* Source data:
----

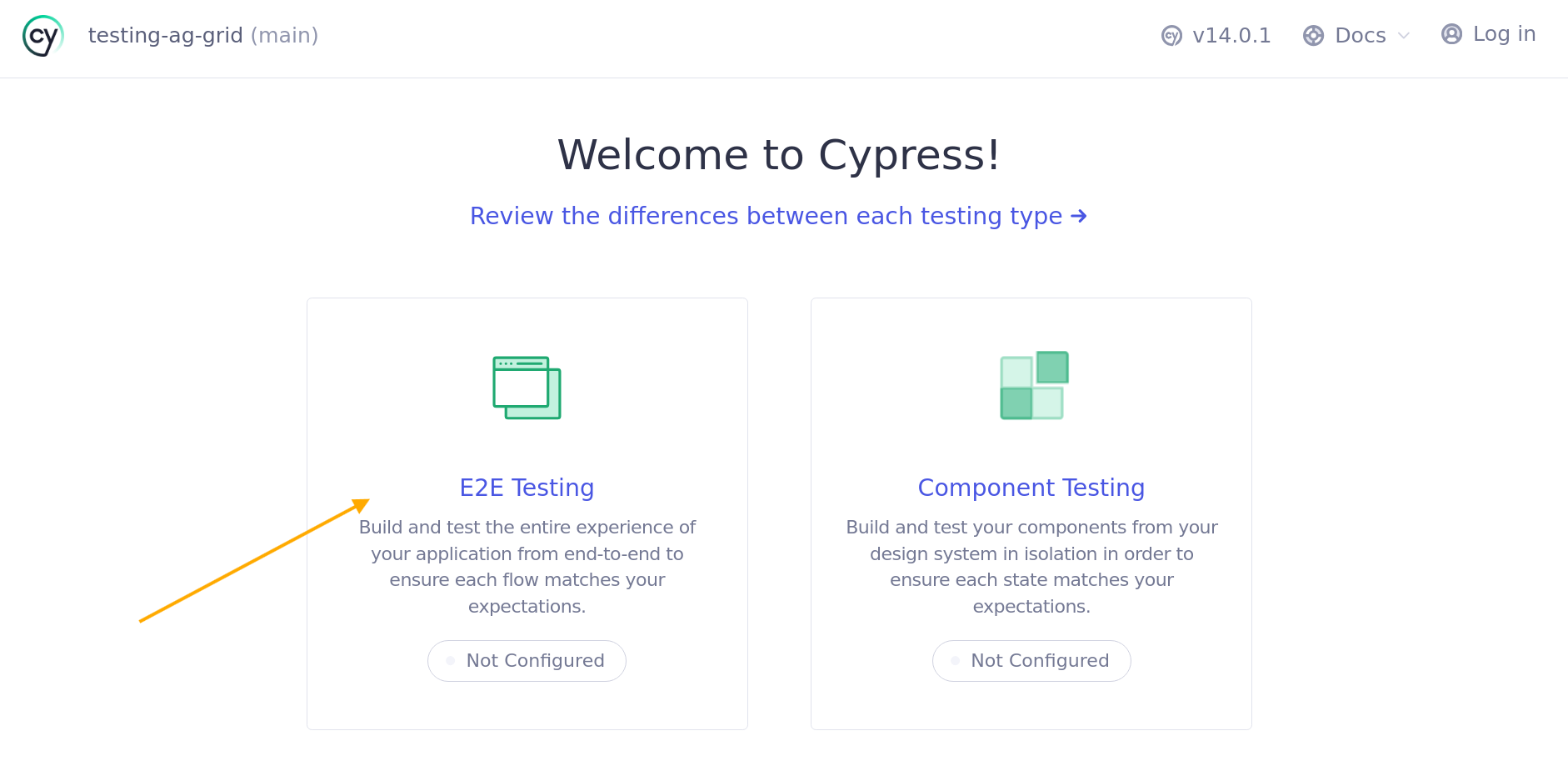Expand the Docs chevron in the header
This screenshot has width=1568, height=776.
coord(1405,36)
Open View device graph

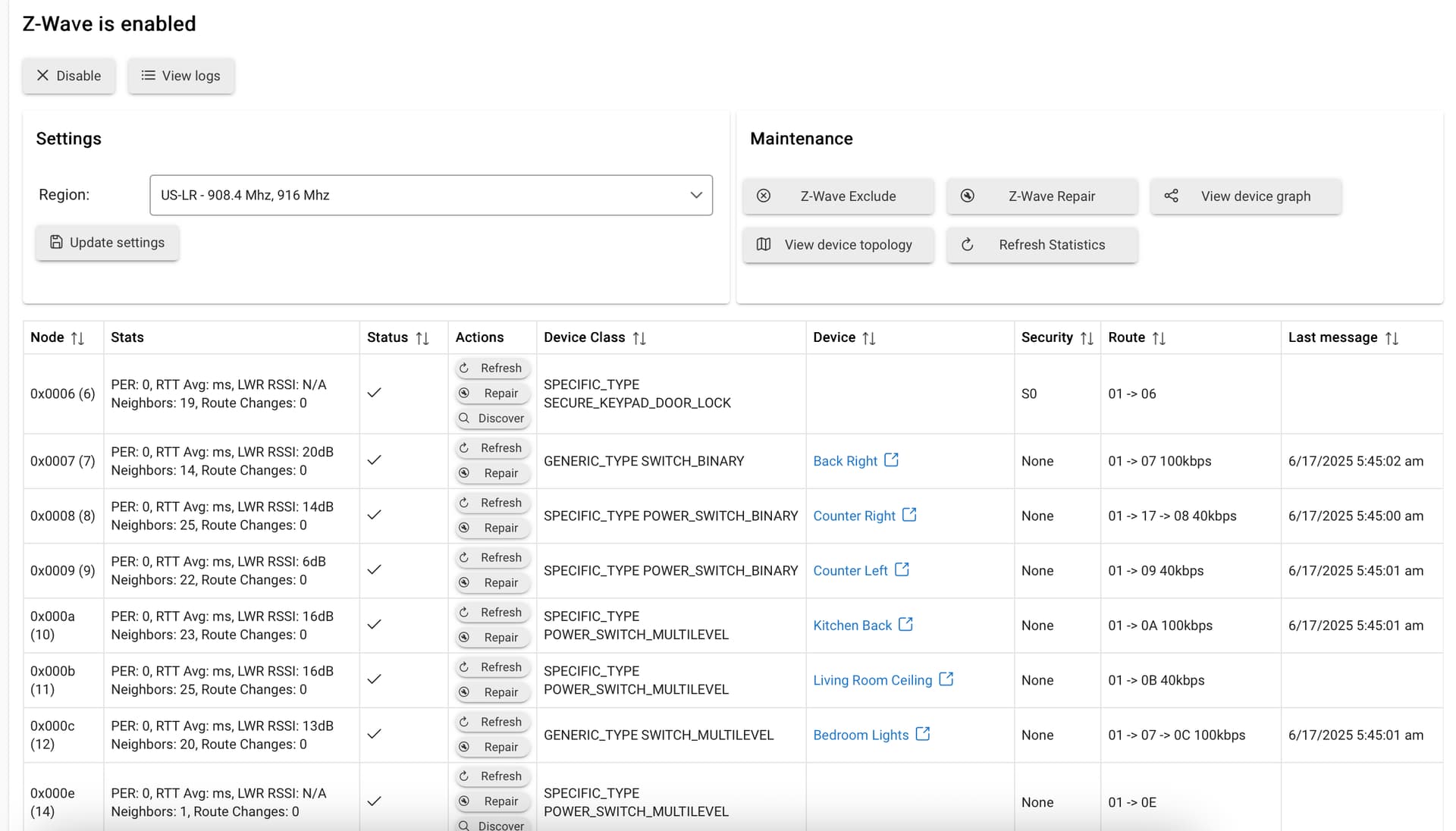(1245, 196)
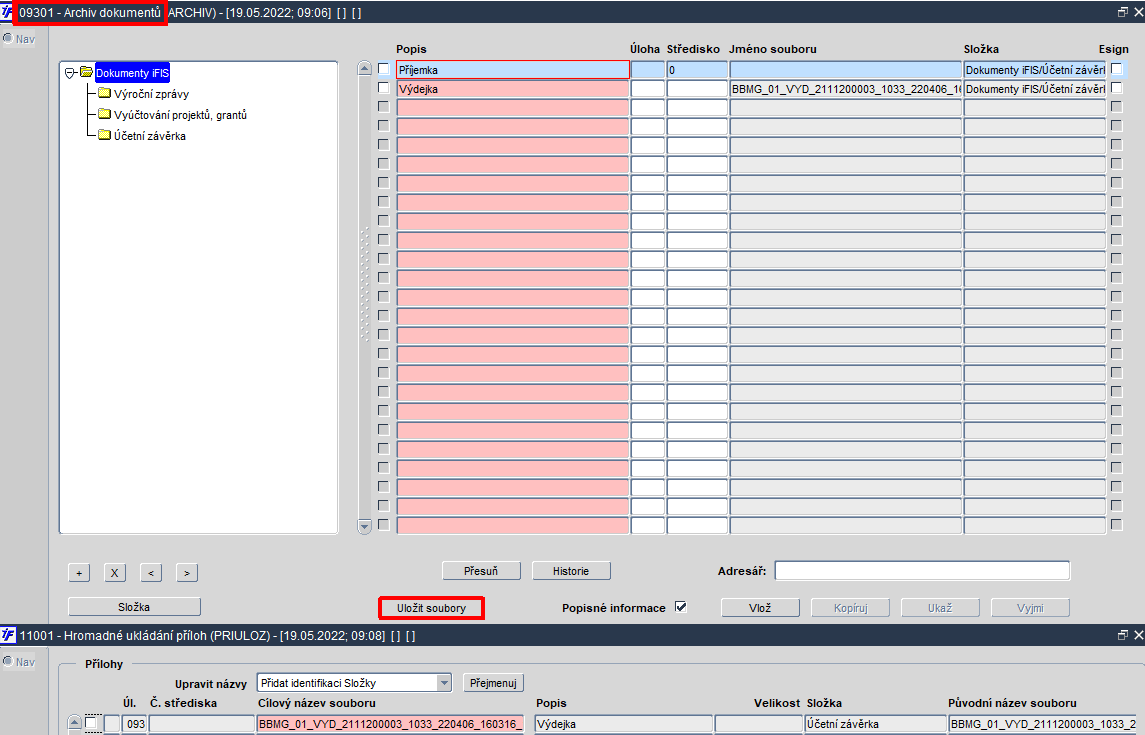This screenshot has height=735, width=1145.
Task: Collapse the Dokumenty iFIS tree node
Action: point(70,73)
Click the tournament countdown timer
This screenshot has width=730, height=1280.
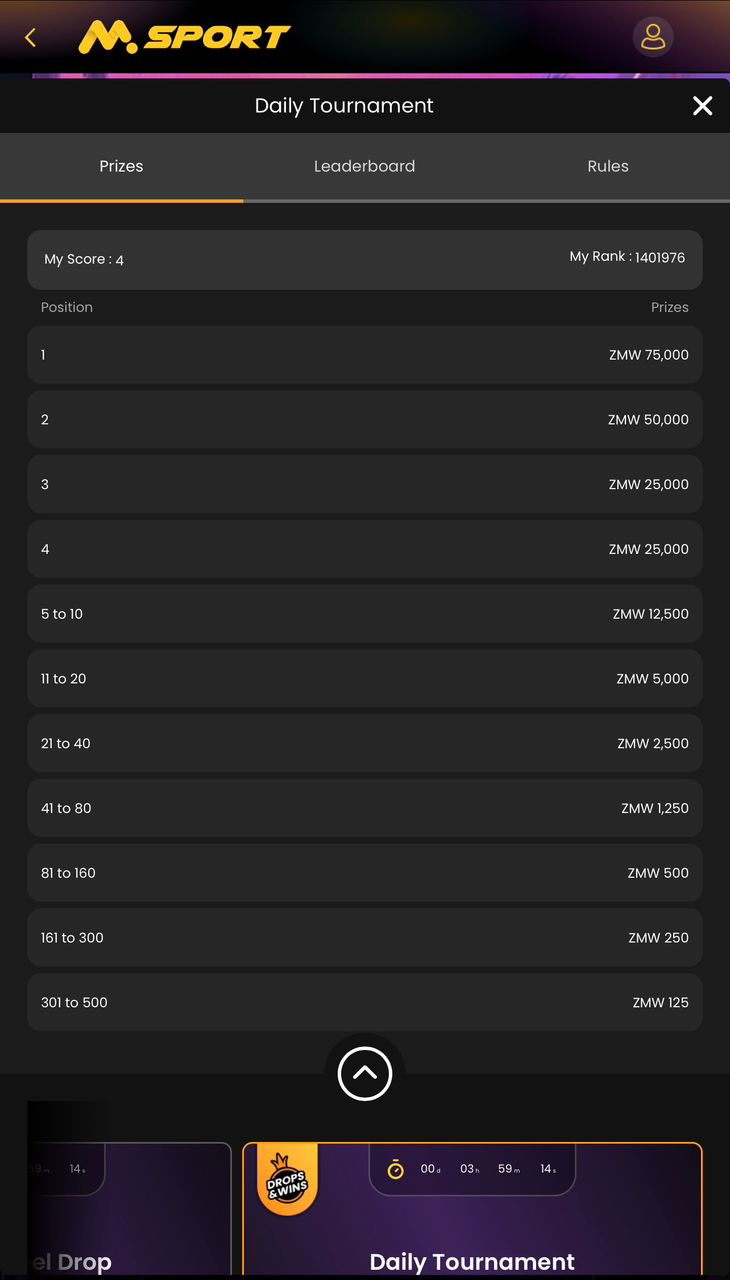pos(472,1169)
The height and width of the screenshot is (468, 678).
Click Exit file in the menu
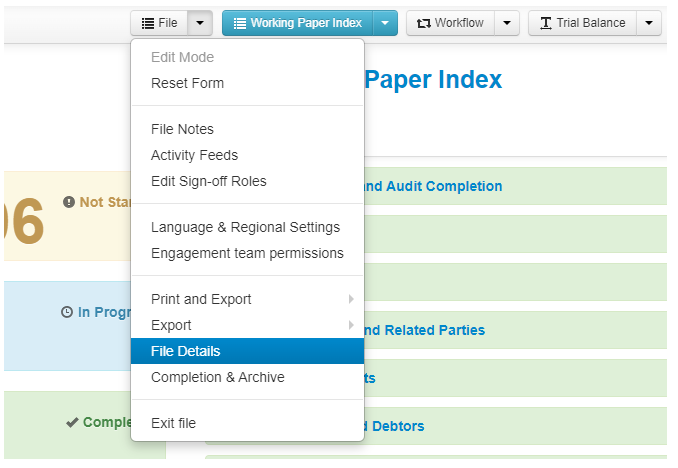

----

* Written exercise:
Lay out the stretch of the listing from the line containing "Open View device graph" through the end of the listing as a Markdown table with the columns Row and Line, skipping blank lines. Leave out the pictures.

* Result:
| Row | Line |
|---|---|
| 1 | Open View device graph |
| 2 | (1245, 196) |
| 3 | This screenshot has height=735, width=1145. |
| 4 | Task: Collapse the Dokumenty iFIS tree node |
| 5 | Action: point(70,73) |
| 6 | Click the tournament countdown timer |
| 7 | This screenshot has width=730, height=1280. |
| 8 | pos(472,1169) |
| 9 | The height and width of the screenshot is (468, 678). |
| 10 | Click Exit file in the menu |